* **YOUR GOAL**
Please give again, exactly and in full, each line from the one holding "The image size is (1568, 766)." to the end of the listing.

* **INFORMATION SUPPLIED**
+--

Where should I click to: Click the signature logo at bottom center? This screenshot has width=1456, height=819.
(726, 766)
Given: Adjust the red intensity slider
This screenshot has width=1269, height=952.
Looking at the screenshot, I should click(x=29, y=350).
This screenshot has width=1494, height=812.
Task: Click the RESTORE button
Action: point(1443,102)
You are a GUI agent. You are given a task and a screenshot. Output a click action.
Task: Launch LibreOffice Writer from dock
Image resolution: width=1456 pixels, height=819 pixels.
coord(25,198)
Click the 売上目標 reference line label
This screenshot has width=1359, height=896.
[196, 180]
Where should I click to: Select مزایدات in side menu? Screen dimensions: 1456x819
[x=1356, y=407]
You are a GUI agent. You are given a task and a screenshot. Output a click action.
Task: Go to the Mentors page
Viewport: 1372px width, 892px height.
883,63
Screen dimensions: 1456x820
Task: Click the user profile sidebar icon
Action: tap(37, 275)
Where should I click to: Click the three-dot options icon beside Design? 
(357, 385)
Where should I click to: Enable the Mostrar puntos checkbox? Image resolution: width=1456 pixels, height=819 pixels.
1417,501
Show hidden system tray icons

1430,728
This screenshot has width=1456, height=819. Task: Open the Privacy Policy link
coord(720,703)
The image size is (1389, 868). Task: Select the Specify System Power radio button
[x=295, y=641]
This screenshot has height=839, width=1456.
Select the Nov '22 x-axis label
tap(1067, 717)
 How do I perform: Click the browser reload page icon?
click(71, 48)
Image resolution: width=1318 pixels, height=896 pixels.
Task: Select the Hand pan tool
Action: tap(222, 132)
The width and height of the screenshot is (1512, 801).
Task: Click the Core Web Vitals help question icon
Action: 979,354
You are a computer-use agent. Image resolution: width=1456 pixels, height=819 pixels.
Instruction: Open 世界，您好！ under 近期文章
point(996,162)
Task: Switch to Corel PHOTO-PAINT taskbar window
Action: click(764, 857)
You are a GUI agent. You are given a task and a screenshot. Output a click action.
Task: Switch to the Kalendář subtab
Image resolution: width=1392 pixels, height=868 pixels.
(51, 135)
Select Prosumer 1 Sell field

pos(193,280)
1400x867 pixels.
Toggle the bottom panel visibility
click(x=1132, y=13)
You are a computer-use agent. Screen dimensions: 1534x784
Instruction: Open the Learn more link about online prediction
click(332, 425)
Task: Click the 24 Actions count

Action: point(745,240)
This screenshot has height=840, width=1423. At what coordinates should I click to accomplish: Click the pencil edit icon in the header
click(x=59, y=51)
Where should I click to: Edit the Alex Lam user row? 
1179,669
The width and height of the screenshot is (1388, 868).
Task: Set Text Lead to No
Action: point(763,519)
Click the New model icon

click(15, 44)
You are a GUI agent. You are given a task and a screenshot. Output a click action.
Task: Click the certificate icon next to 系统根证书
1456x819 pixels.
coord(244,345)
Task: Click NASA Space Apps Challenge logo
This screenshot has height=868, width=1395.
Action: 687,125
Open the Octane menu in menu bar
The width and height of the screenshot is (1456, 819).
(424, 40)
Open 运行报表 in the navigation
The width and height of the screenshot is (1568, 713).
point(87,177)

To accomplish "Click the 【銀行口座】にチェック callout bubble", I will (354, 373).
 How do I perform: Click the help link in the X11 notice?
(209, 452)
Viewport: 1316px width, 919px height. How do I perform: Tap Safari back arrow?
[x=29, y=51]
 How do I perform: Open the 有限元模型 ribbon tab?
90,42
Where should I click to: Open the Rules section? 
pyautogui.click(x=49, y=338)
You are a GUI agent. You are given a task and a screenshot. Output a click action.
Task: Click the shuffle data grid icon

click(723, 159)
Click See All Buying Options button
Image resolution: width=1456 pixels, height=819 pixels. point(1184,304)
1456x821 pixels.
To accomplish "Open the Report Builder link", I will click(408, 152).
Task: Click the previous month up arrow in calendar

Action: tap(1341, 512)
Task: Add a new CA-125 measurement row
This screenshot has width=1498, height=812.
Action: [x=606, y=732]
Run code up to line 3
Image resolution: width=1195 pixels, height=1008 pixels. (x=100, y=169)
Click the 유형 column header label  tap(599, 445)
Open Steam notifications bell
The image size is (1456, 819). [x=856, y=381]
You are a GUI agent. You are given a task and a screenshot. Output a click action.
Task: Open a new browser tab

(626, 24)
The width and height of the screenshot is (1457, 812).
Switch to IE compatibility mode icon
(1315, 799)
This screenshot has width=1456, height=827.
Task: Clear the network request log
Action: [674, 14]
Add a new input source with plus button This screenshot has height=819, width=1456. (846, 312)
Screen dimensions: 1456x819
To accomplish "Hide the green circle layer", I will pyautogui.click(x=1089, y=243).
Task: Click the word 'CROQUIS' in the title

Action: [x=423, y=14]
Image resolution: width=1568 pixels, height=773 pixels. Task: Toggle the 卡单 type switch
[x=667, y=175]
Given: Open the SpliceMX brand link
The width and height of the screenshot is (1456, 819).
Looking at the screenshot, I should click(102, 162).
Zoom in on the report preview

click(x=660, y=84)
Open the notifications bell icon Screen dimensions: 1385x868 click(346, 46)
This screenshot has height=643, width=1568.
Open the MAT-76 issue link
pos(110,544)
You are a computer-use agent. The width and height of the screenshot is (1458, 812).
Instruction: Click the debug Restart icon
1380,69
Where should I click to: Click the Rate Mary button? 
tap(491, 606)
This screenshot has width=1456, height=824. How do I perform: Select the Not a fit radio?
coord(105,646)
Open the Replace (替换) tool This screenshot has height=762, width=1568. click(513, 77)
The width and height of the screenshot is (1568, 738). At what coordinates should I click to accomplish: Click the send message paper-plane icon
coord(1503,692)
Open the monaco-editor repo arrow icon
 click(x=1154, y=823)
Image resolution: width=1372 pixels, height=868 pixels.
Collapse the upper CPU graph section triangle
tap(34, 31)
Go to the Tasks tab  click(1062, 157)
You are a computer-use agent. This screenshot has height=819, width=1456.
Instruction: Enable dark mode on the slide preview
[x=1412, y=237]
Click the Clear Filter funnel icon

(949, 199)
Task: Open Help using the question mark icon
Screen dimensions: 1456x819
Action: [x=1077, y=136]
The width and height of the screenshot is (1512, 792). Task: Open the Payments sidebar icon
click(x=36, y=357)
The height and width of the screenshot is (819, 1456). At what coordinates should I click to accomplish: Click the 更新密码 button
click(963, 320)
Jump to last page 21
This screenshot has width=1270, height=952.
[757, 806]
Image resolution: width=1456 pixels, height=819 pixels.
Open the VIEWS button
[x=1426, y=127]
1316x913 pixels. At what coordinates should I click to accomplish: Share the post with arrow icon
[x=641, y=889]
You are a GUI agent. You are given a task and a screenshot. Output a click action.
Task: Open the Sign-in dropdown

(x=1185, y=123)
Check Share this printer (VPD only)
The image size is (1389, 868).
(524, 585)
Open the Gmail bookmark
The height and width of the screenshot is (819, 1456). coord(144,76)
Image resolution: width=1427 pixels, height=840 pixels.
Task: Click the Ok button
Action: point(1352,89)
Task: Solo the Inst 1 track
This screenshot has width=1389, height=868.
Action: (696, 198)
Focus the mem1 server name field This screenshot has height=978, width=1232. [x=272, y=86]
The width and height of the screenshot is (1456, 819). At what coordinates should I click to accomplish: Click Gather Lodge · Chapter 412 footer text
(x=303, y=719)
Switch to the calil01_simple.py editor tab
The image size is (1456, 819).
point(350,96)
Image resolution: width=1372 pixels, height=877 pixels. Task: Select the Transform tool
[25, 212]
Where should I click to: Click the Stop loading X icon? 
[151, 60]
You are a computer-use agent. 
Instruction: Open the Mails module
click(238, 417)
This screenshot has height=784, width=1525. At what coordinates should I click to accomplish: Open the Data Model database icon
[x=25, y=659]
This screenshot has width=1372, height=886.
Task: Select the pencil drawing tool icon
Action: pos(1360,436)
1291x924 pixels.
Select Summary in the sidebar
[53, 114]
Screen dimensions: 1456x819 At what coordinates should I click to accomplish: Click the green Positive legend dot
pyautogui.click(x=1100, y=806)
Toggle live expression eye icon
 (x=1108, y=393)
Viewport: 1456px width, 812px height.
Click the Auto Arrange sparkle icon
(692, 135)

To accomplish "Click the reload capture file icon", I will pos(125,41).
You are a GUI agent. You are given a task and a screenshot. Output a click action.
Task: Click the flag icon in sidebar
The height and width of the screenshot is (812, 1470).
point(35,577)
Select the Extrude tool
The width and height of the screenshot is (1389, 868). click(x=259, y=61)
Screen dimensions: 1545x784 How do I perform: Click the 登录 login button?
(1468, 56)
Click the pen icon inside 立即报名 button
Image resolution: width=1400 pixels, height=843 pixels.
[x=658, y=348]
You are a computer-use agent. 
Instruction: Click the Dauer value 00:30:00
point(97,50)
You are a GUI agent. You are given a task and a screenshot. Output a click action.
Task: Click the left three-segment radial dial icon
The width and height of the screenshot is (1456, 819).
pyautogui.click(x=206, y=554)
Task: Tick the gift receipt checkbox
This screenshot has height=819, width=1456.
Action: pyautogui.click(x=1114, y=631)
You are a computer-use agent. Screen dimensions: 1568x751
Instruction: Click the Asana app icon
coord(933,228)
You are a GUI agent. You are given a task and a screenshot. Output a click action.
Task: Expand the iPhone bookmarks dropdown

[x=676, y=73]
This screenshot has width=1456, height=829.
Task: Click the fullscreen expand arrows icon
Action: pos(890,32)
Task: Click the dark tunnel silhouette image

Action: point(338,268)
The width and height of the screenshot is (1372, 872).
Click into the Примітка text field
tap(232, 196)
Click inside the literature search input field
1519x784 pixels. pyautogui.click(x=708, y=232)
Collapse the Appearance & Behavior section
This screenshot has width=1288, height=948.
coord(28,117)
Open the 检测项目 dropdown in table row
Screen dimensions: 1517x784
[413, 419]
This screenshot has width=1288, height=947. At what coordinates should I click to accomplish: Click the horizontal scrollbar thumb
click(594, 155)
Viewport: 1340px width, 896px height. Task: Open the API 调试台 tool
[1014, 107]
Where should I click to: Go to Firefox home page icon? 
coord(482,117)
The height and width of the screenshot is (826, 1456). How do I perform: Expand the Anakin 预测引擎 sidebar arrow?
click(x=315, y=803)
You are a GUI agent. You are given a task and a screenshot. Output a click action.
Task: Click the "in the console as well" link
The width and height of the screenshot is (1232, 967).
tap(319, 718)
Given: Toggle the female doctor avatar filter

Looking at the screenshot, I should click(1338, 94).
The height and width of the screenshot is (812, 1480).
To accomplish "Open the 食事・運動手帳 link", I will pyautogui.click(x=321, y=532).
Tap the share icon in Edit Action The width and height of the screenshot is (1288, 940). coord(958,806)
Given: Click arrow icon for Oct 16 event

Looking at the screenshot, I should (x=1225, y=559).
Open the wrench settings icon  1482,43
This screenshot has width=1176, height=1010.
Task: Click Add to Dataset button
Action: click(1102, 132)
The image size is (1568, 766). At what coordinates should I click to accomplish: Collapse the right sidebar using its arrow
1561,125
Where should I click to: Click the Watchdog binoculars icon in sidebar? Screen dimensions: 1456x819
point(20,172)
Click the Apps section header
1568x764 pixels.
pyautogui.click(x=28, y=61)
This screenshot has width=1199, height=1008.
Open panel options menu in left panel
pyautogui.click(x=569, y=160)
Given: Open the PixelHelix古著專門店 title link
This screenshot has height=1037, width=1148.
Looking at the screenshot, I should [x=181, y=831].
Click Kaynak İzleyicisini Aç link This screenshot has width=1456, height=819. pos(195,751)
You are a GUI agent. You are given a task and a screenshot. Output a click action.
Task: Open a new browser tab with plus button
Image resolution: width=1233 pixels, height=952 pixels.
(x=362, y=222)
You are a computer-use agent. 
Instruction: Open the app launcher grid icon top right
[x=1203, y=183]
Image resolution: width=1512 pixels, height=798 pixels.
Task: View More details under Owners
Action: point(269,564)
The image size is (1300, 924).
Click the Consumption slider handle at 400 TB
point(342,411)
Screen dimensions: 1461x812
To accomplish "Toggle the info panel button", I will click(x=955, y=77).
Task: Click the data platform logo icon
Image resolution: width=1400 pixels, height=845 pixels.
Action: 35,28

+--

* **SOLUTION BELOW**
The image size is (1568, 766). At what coordinates should I click to accomplish: Collapse the right sidebar using its arrow
1561,125
Where should I click to: Click the Watchdog binoculars icon in sidebar? Screen dimensions: 1456x819
point(20,172)
Click the Apps section header
1568x764 pixels.
pyautogui.click(x=28, y=61)
This screenshot has width=1199, height=1008.
Open panel options menu in left panel
pyautogui.click(x=569, y=160)
Given: Open the PixelHelix古著專門店 title link
This screenshot has height=1037, width=1148.
Looking at the screenshot, I should [x=181, y=831].
Click Kaynak İzleyicisini Aç link This screenshot has width=1456, height=819. pos(195,751)
You are a GUI agent. You are given a task and a screenshot. Output a click action.
Task: Open a new browser tab with plus button
Image resolution: width=1233 pixels, height=952 pixels.
(x=362, y=222)
You are a computer-use agent. 
Instruction: Open the app launcher grid icon top right
[x=1203, y=183]
Image resolution: width=1512 pixels, height=798 pixels.
Task: View More details under Owners
Action: point(269,564)
The image size is (1300, 924).
Click the Consumption slider handle at 400 TB
point(342,411)
Screen dimensions: 1461x812
To accomplish "Toggle the info panel button", I will click(x=955, y=77).
Task: Click the data platform logo icon
Image resolution: width=1400 pixels, height=845 pixels.
Action: 35,28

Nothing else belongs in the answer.